(Beginning of SUPPLIED RECORDS)

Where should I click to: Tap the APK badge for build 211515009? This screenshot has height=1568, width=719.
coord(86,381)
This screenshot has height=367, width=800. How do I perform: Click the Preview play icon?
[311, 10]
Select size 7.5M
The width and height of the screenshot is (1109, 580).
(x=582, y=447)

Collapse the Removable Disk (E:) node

(End of SUPPLIED RECORDS)
(Beginning of SUPPLIED RECORDS)

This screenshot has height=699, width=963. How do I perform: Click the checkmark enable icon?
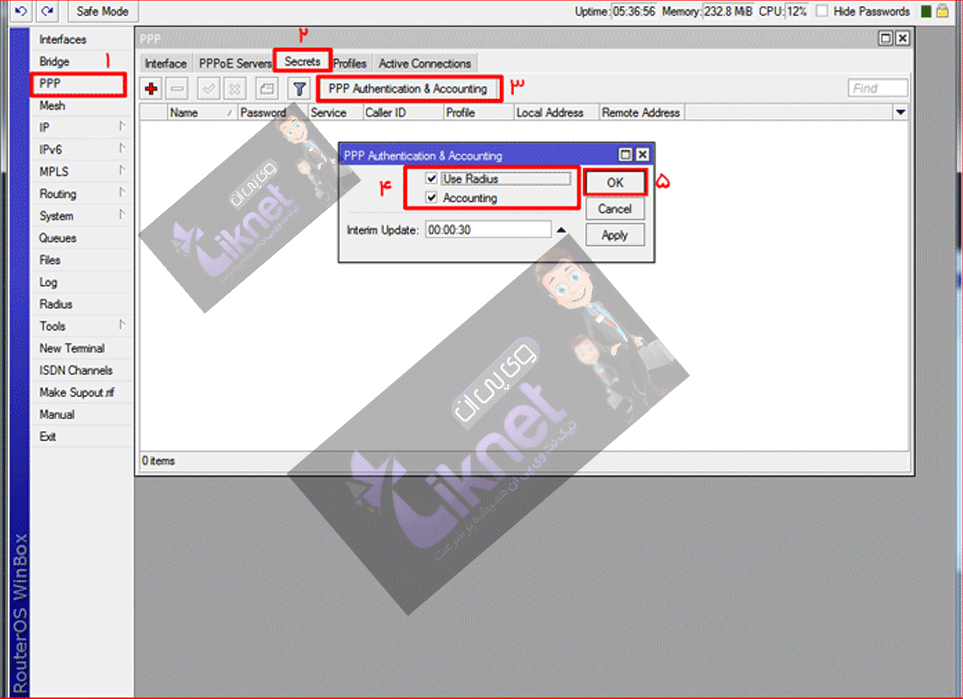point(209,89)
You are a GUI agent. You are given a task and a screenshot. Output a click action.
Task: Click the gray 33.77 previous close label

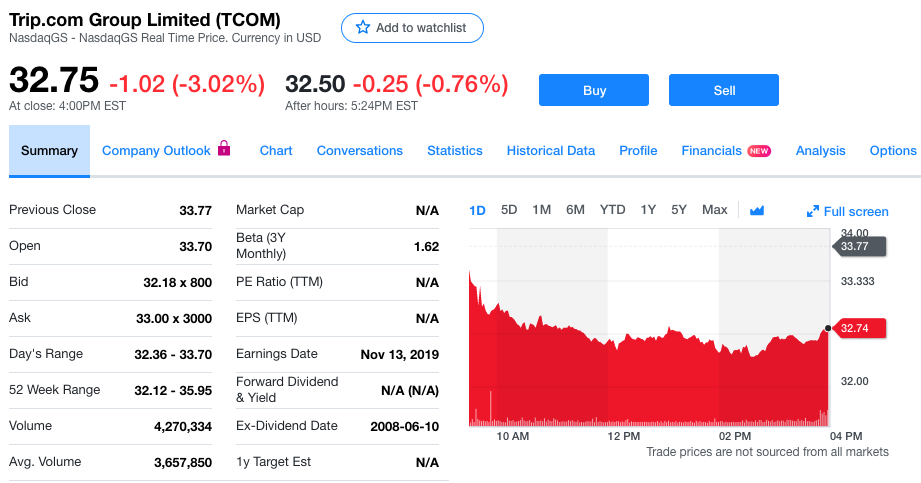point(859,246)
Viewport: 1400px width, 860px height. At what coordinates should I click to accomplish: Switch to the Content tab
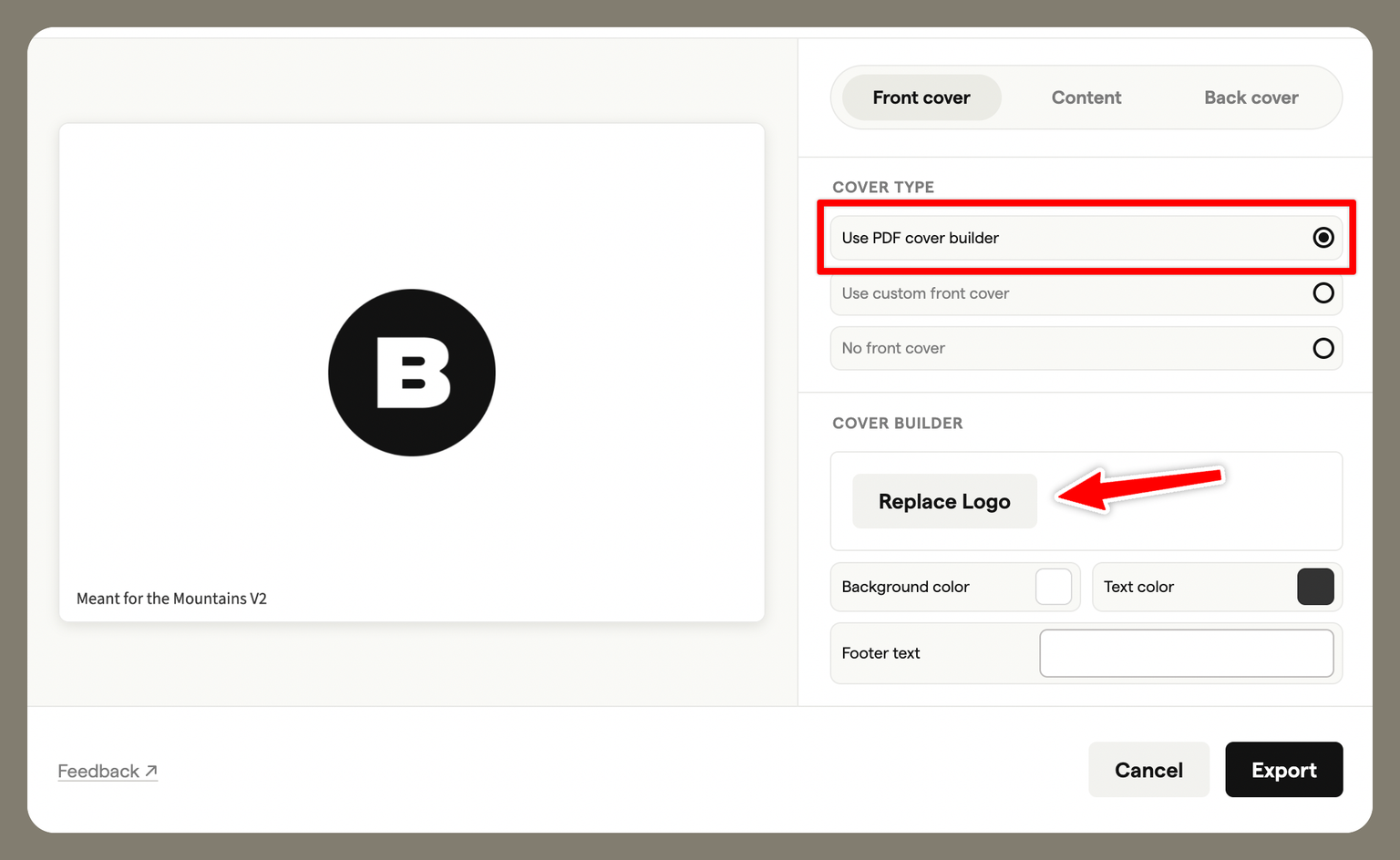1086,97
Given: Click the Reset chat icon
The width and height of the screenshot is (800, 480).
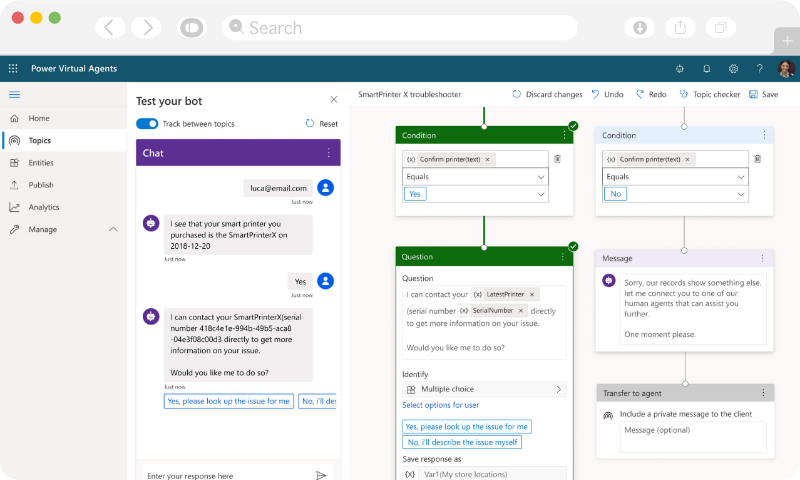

(End of SUPPLIED RECORDS)

TASK DESCRIPTION: Pictures aside, return exactly the lines from the data above, starting at the line that has "This screenshot has height=699, width=963." and ending at the line that has "The width and height of the screenshot is (800, 480).", both included.

RESPONSE BOX:
This screenshot has height=699, width=963. How do I perform: Click the checkmark enable icon?
point(209,89)
You are a GUI agent. You are given a task and a screenshot. Output a click action.
Task: Click the gray 33.77 previous close label

point(859,246)
Viewport: 1400px width, 860px height. At what coordinates should I click to accomplish: Switch to the Content tab
1086,97
Given: Click the Reset chat icon
The width and height of the screenshot is (800, 480).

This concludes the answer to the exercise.